Erzurum’a ait çok önemli Türbelerden birisi de Umudum baba Türbesidir…
Şehrin merkez ova köylerinden Umudum’da bulunmaktadır…
Zaten Köy de ismini bu mübarek zattan almıştır.
Merkez’de bulunan Erzurum’un hem nüfus hem de coğrafi bakımdan en büyük köyüdür Umudum…
En mühim özelliği, dışarıdan çok sayıda göç almış olmasıdır…
Özellikle Tortum ve İspir kökenlilerin sayısı hayli fazladır…
Bu köy’e Karadeniz’den gelip yerleşen aşkın sayıda aile vardır…
Bir kısmı ilerleyen yıllarda Erzurum’a veya bir başka şehre göç etmiş olsalar da, tamamına yakını köyle irtibatını hiç koparmamıştır…
Bunların içinde çok önemli isimler de vardır…
Hurşit Ertuğrul bunlardan yalnızca birisidir…

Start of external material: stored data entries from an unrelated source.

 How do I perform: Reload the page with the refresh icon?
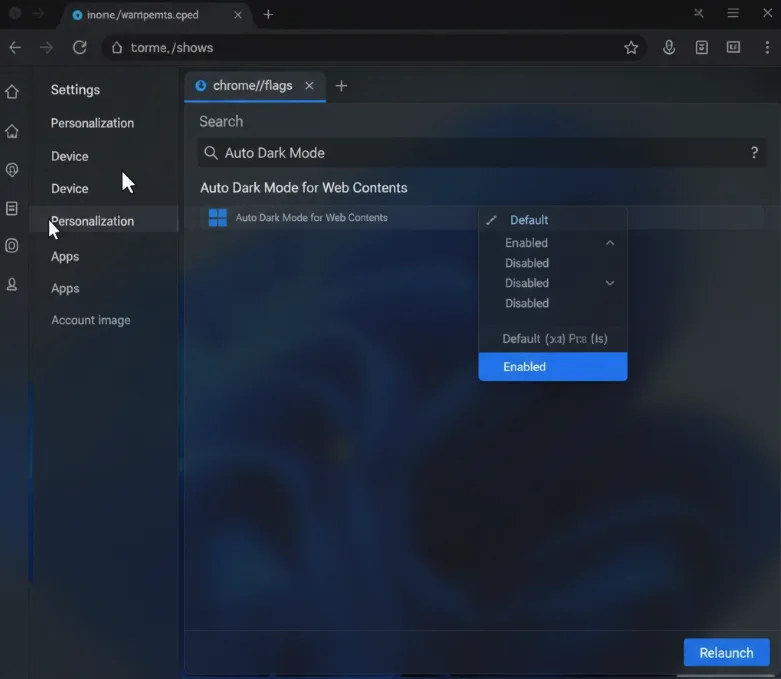pyautogui.click(x=80, y=48)
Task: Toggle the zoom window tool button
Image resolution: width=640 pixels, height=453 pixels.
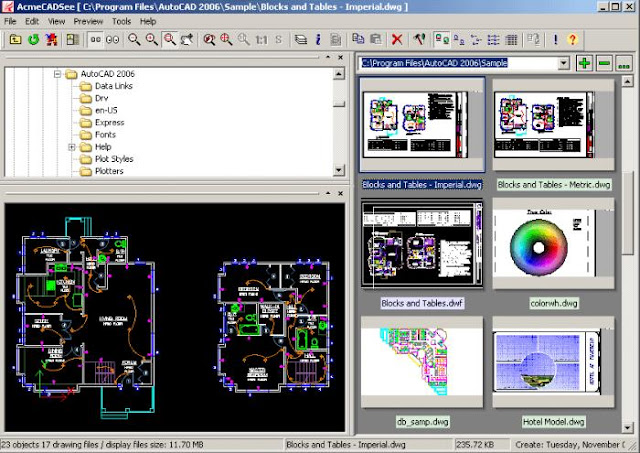Action: point(170,40)
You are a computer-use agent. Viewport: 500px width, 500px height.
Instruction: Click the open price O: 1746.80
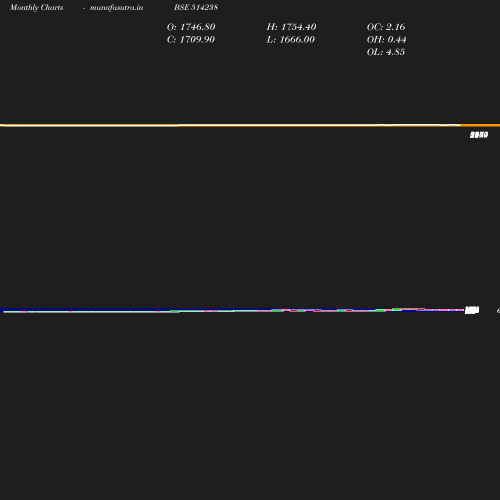(x=191, y=27)
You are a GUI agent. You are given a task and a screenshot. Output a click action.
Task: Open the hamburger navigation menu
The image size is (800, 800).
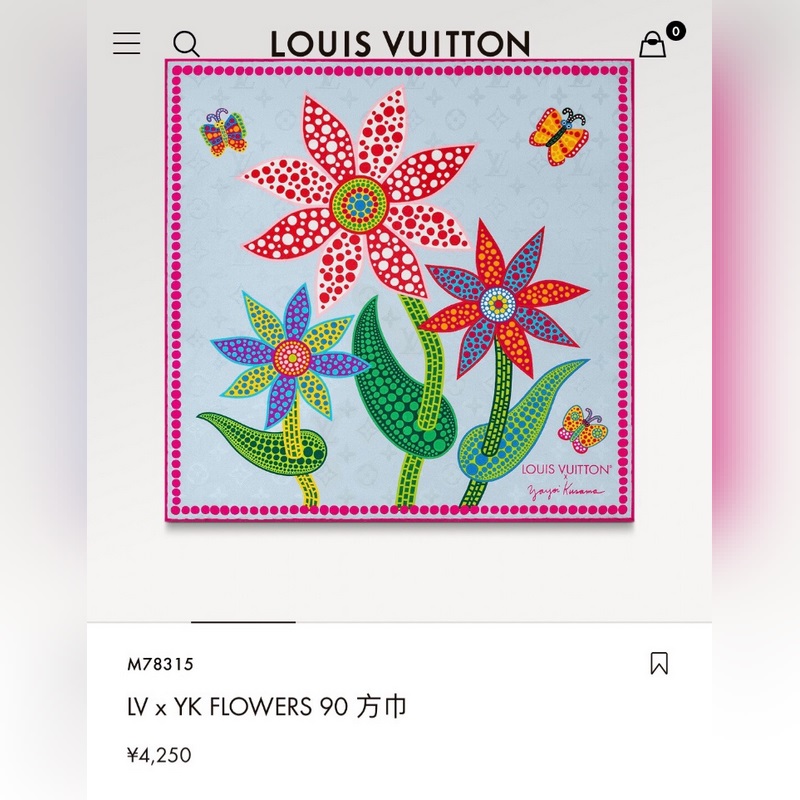point(127,43)
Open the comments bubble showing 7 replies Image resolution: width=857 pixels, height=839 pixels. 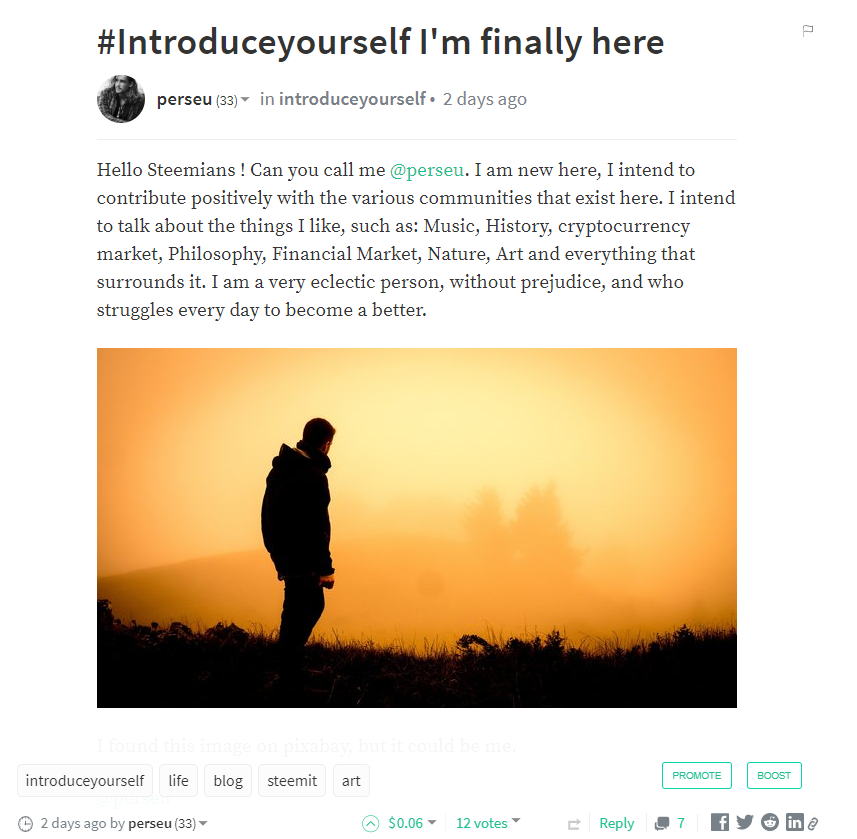coord(670,823)
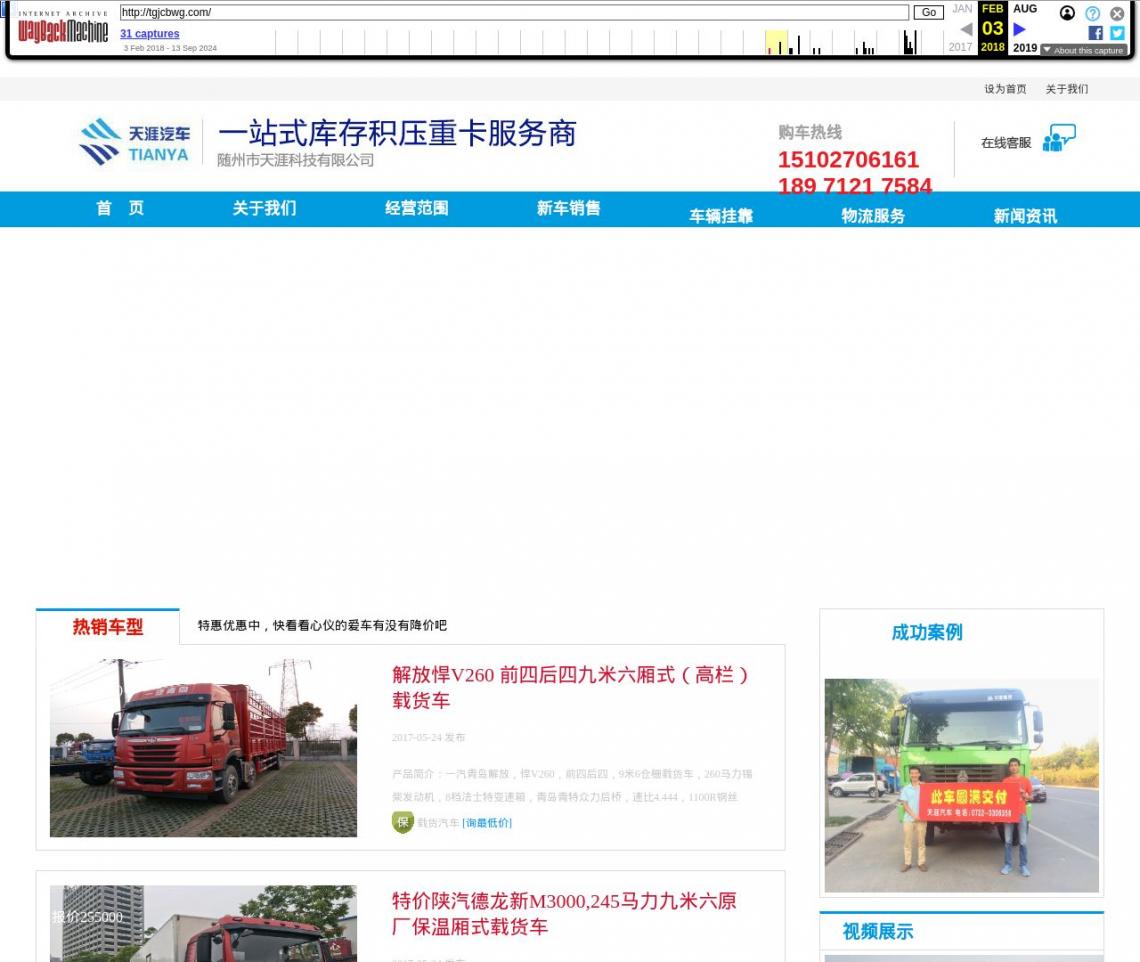Select the 新车销售 menu item

pyautogui.click(x=568, y=208)
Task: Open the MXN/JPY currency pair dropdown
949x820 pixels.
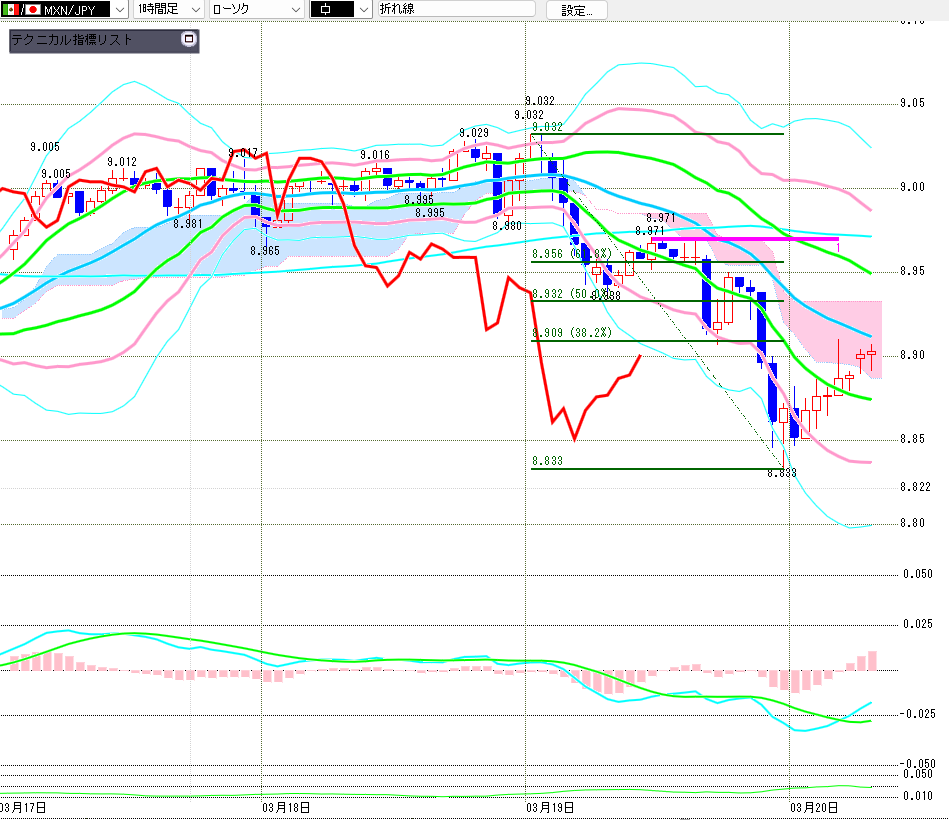Action: [x=120, y=9]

Malum Hurşit Bey uzun yıllar Atatürk Üniversitesi Rektörlüğünü yapmıştır…
***
Bu yüzeysel bilgiden sonra gelelim Türbe’ye…
Türbe köy Camii’nin içerisinde yer almaktadır…
İçindedir derken, bir kenarda, kapalı bir mahalde değildir…
Namaz kılınan alandadır…
Gidenler hatırlayacaklardır, büyükçe ve yeşil sandukalı bir mezarı vardır Umudum Baba’nın…
Onun dışında 10 ayrı mezar daha bulunmaktadır.
Bu Türbe ile ilgili çok sayıda rivayet vardır…
Umudum Baba’nın bir Sofi olduğundan tutun da…
Veli'liğine varıncaya kadar…
Buna bağlı olarak halk arasında dolaşan ve hem bu mübarek zat’ı hem de, köyün durumunu izah eden hayli de hikaye bulunmaktadır…
Bunlardan en bilenini Sultan Murat’a atfedilenidir…
***
Derler ki…
Sultan Murat bir sefer dönüşü Erzurum'a gelir…
O vakitler kış öylesine şiddetli geçmiş ki...
Yedi sene kar yerden kalkmamış…
Duruma şahit olan Sultan taaccüp etmiş…
Erzurum’da bir Keşiş misafir etmiş kendisini…
Şaşkınlığını gizleyemeyen Sultan “bu şartlara rağmen nasıl kalabildin, nasıl geçinebildin buralarda?” diye sorunca…
“Servetim sayesinde Padişahım” demiş…
Oradan ayrılan sultan, dümdüz ova’da uzakta bir yerlerde duman tüttüğü görür ve
"Umudum var ki burada yaşayan insanlar ola” deyip, dumanın tüttüğü yere doğru ilerler.
Varınca görür ki…
Bir medrese'de birkaç arkadaş oturmuş sohbet ediyorlar…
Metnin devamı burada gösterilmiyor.